All this industry occurred in the 1990s. We can’t possibly know how people thought back then. There is an epistemological disconnect between modern humans and those from the 1990s. They had a very different Weltanschauung, if you will. Among the few things we do know about the 1990s is that people thought Friends was cute. I think this proves my point.

It also helps explain the following.

In the 1990s, as they gussied up and promoted their ghost town, the good folk of the Gwalia Historical Progress Society made the monumental decision to acknowledge the seamier side of life in Olde Gwalia.

















One of the houses on Gwalia’s main street is a large, many-roomed affair. It was obviously a brothel, back in the day, but admitting this was a step to far for the GHPS. Rather than stick up the required plaque saying something like, “House of Nasty, est. 1896,” it was decided that there would be a much more subtle allusion to the building’s former use.

They set up one tiny room, off the rear courtyard, with a very small sign indicating this room was used by a single sex-worker.

And then it gets messy.

In the spirit of outdoor, living museums, the GHPS wanted to show what life was like for the first settlers. In the case of Gwalia’s sex industry, they chose to represent a Goldrush ho’s life by placing a mannequin in the room’s wrought iron bed, on its back, with the covers pulled up to ‘her’ chest. When I say mannequin, it’s a blouse wrapped around straw stuffing, with a hessian bag head, also filled with straw, and buttons sewn on for eyes.

Truly, it’s ghastly, but perhaps it can still serve a useful purpose, by providing a modern-day lesson. Fathers could take their errant daughters to Gwalia, and show them the mannequin, and say, “Now look, Lotta, darling (it doesn’t matter if the daughter’s name isn’t Lotta – that just makes the lesson much more apposite)… Lotta, dearest, if you continue to freebase crack and pay for it by selling sexual favours, this is how history will remember you.”

Button eyes.

2 comments:

  1. Sir,

    The original "Sons of Gwalia" was a gold mine established in the late 19th century, and which gave its name to the nearby town of Gwalia.
    The original mine is notable in that it was founded and managed by Herbert Hoover (later to become the President of the United States). That mine closed down in 1963.
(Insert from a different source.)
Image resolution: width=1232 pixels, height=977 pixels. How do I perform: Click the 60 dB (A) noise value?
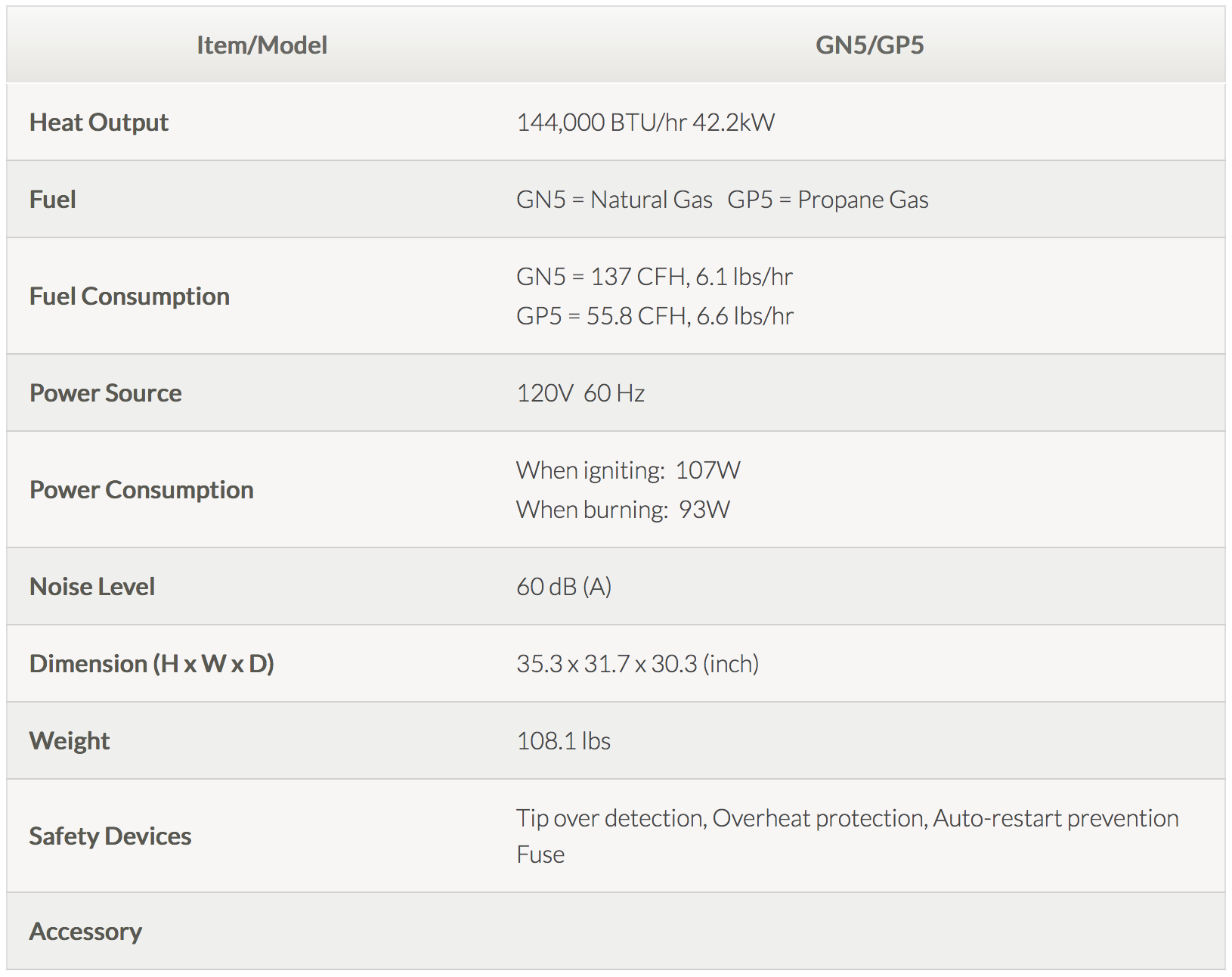click(x=564, y=587)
    Sons of Gwalia was a Western Australian mining company which mined gold, tantalum, spodumene, lithium and tin... Australia's third-largest gold producer and also controlled more than half the world's production of tantalum, before entering administration in August 2004 following a financial collapse.


    http://en.wikipedia.org/wiki/Sons_of_Gwalia

    Lesson here? Ya gotsta look after the spodumene!


    PS: Chairman - Peter Lalor!

    Stories tell how women ran forward and threw themselves over the injured to prevent further indiscriminate killing.
    The Commission of Inquiry would later say that it was "a needless as well as a ruthless sacrifice of human life indiscriminate of innocent or guilty, and after all resistance had disappeared"

    http://en.wikipedia.org/wiki/Eureka_Rebellion

    PPS: hessian bag head!

    ReplyDelete
  2. You didn't take a photo of the hessian hussy for me?